From the line with "Given: Select the Administrator user account" to the line with "The width and height of the screenshot is (998, 1046).", retype each line exactly as it stands in the records below, but skip the pictures.

-------- GIVEN INFORMATION --------

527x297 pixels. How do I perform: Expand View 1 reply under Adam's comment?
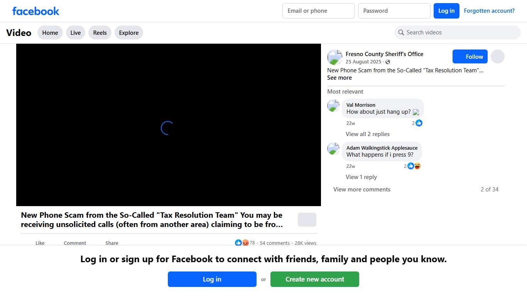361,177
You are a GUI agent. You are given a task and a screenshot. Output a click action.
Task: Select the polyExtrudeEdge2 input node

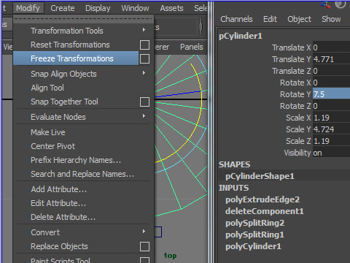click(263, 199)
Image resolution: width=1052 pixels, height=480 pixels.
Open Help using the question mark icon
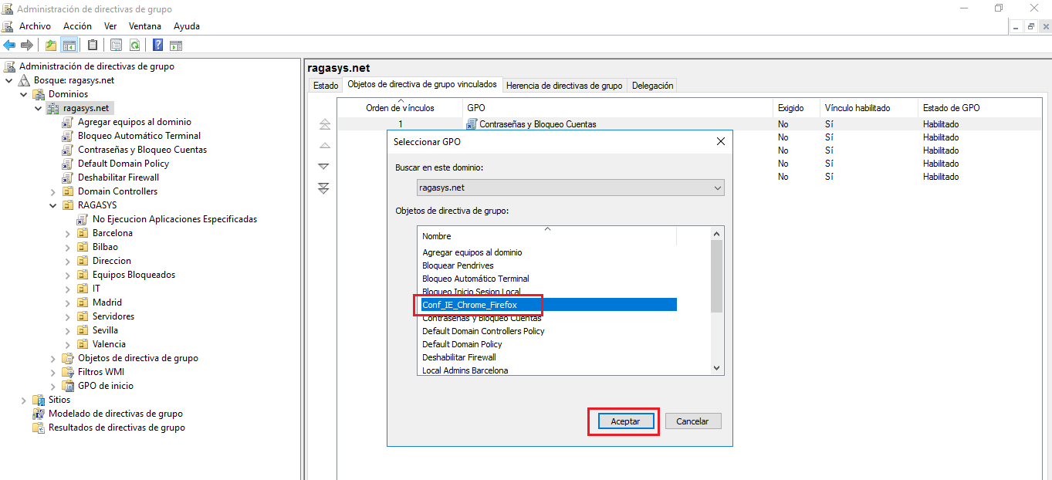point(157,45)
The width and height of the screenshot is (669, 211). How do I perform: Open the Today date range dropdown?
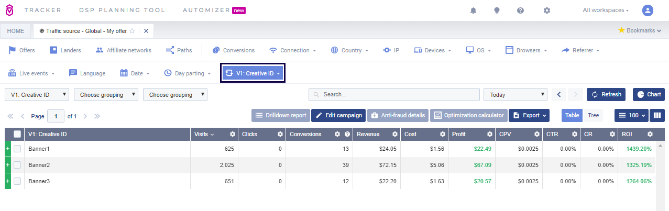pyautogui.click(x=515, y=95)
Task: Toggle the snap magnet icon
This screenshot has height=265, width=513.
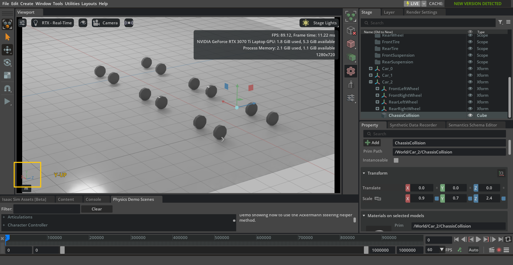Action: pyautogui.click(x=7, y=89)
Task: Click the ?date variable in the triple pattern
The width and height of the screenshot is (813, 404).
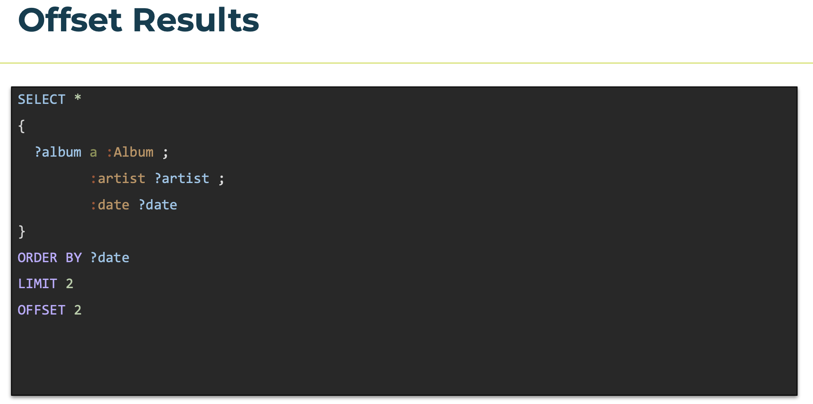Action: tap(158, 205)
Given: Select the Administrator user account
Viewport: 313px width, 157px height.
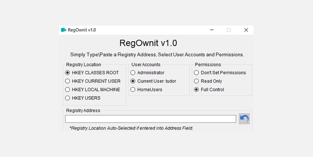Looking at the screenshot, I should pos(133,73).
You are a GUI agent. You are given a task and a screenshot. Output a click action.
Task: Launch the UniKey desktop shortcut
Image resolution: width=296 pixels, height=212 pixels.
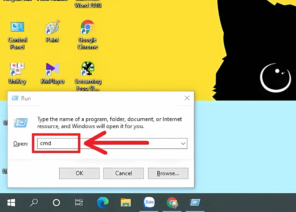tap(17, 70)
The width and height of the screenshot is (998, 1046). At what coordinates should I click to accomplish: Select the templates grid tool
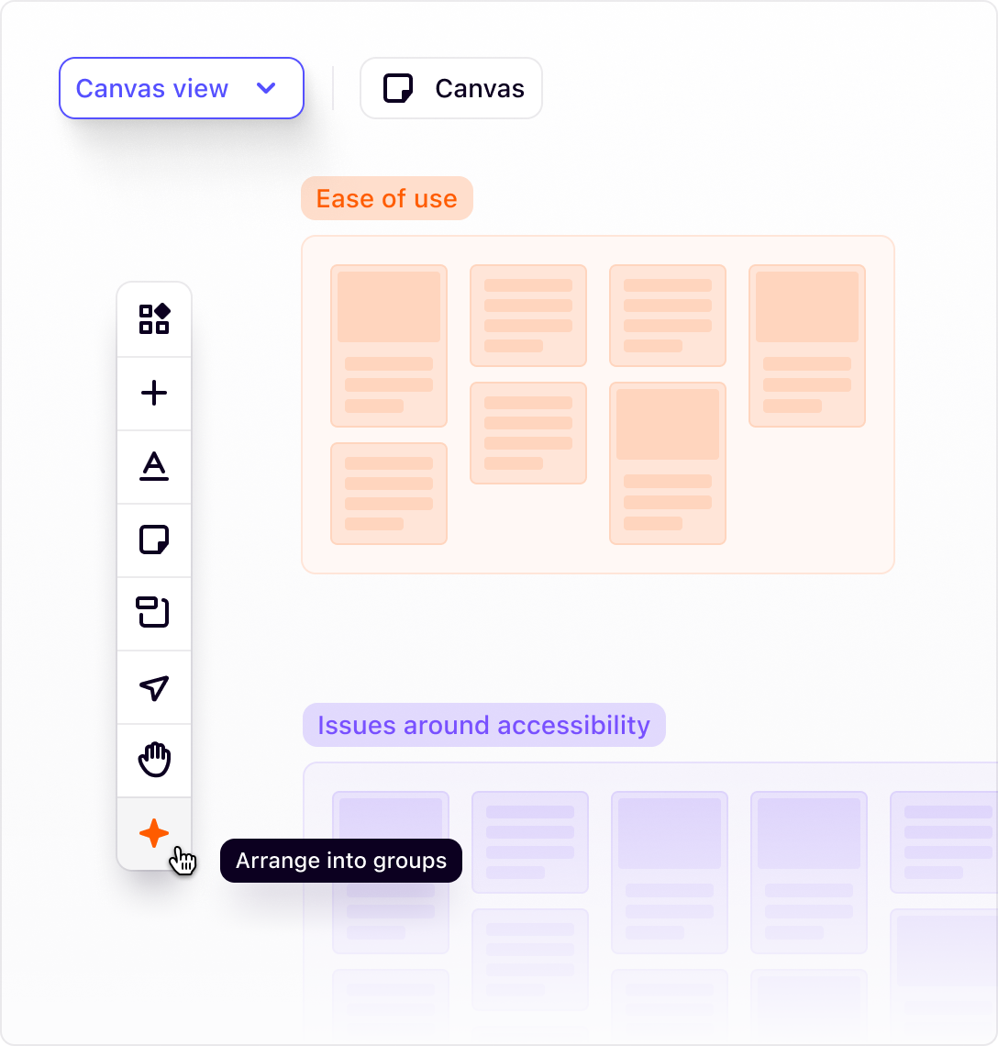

--------
-------- GIVEN INFORMATION --------

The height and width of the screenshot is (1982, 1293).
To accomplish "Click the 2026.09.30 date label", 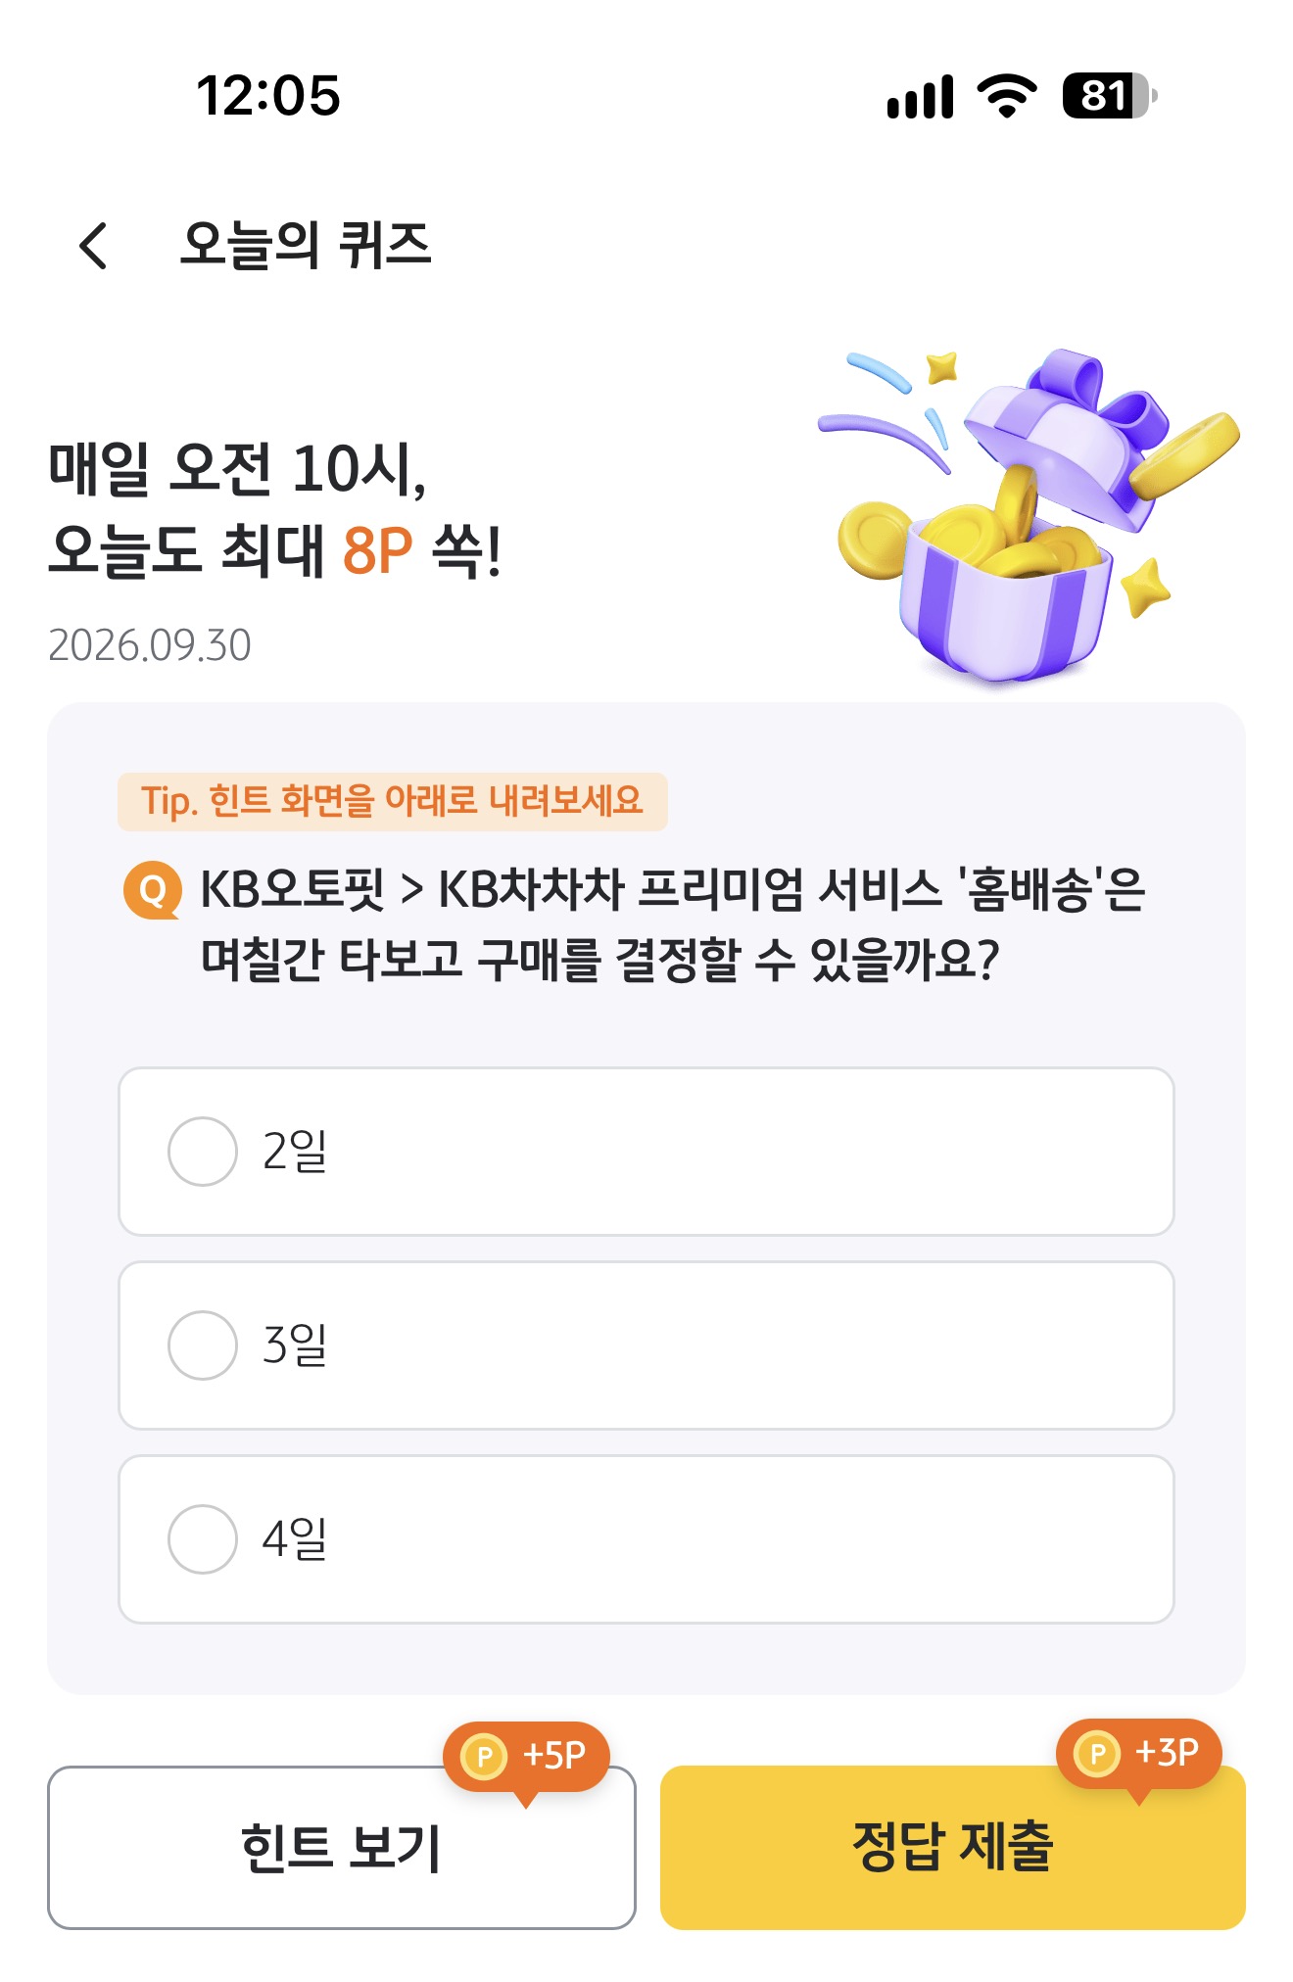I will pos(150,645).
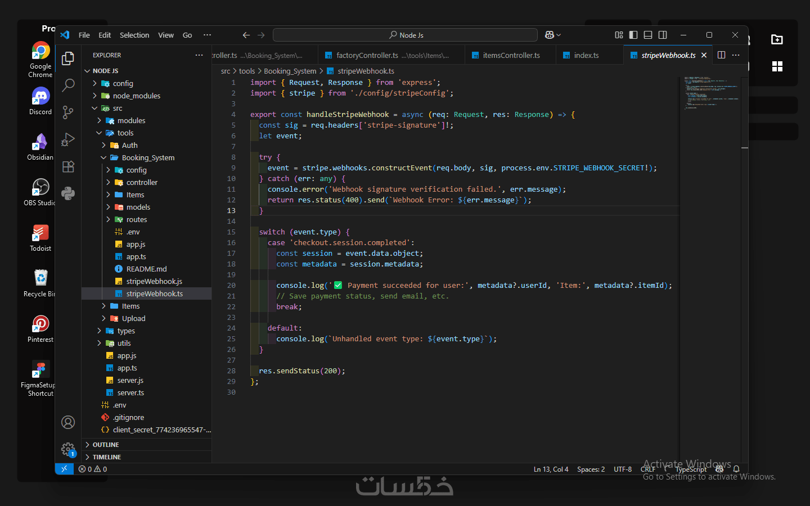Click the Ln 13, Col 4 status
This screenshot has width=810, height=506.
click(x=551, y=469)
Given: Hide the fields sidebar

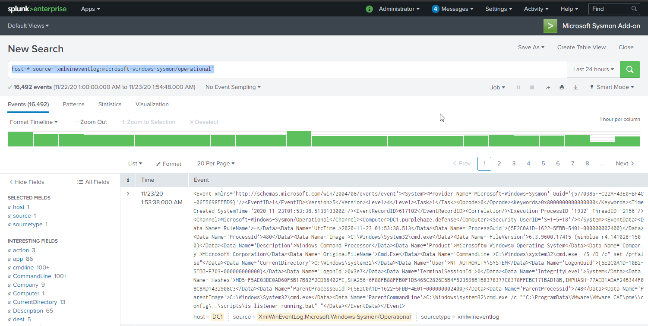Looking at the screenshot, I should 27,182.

--------
-------- GIVEN INFORMATION --------

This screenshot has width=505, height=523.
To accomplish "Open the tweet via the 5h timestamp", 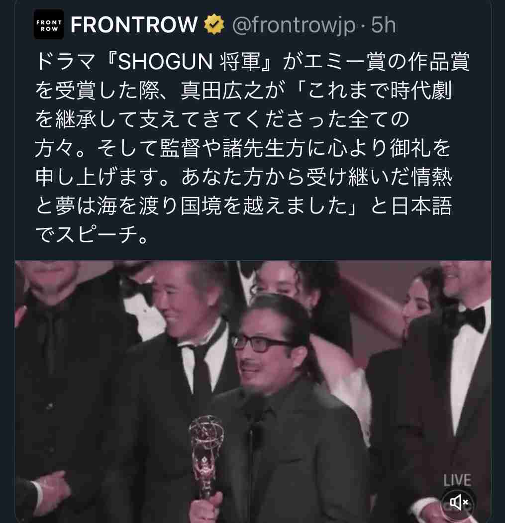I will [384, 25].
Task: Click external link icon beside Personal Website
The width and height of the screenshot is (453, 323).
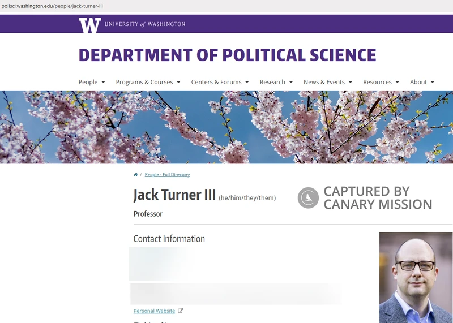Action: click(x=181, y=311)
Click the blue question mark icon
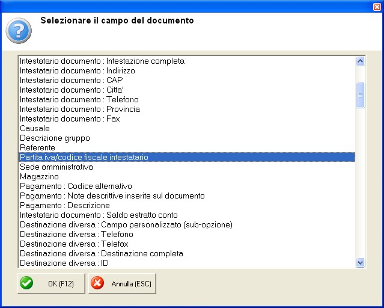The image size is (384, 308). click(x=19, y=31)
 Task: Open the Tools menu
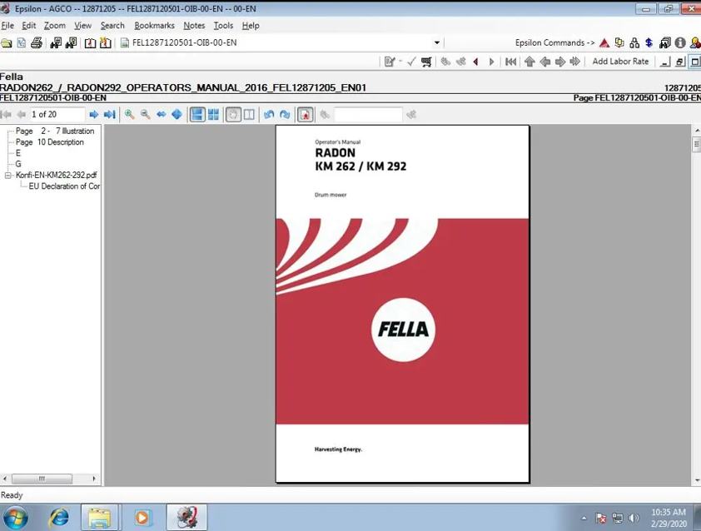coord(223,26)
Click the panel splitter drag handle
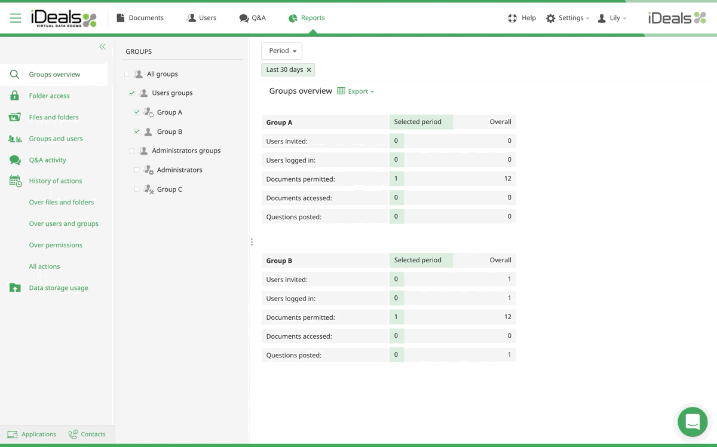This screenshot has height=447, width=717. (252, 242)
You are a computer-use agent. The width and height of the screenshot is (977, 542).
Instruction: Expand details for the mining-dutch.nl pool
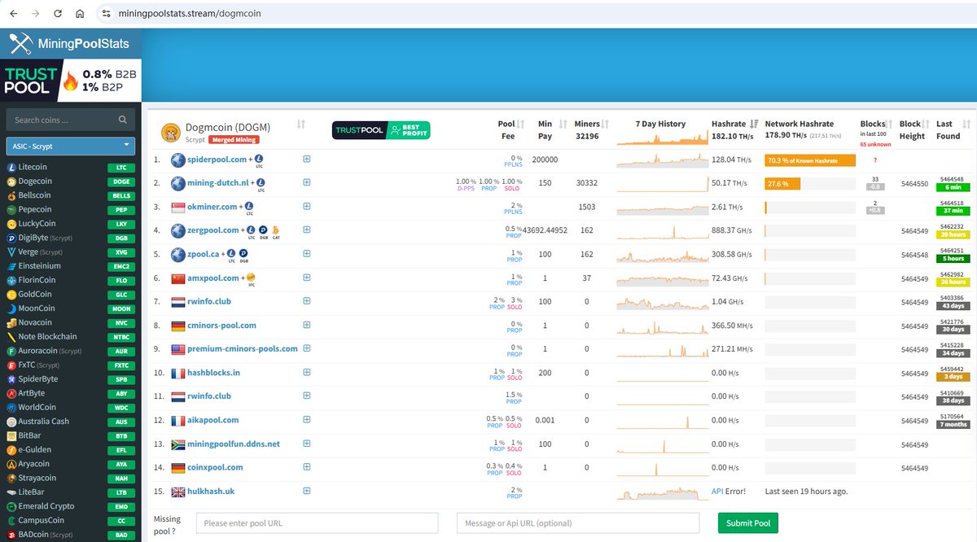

--------

• _ANSWER TO THE EXERCISE_:
Given: Select the Administrator user account
Viewport: 313px width, 157px height.
Looking at the screenshot, I should pos(133,73).
You are a GUI agent. You are given a task and a screenshot. Output a click action.
Task: Launch the UniKey desktop shortcut
Image resolution: width=296 pixels, height=212 pixels.
tap(17, 70)
The width and height of the screenshot is (998, 1046). At what coordinates should I click to accomplish: Select the templates grid tool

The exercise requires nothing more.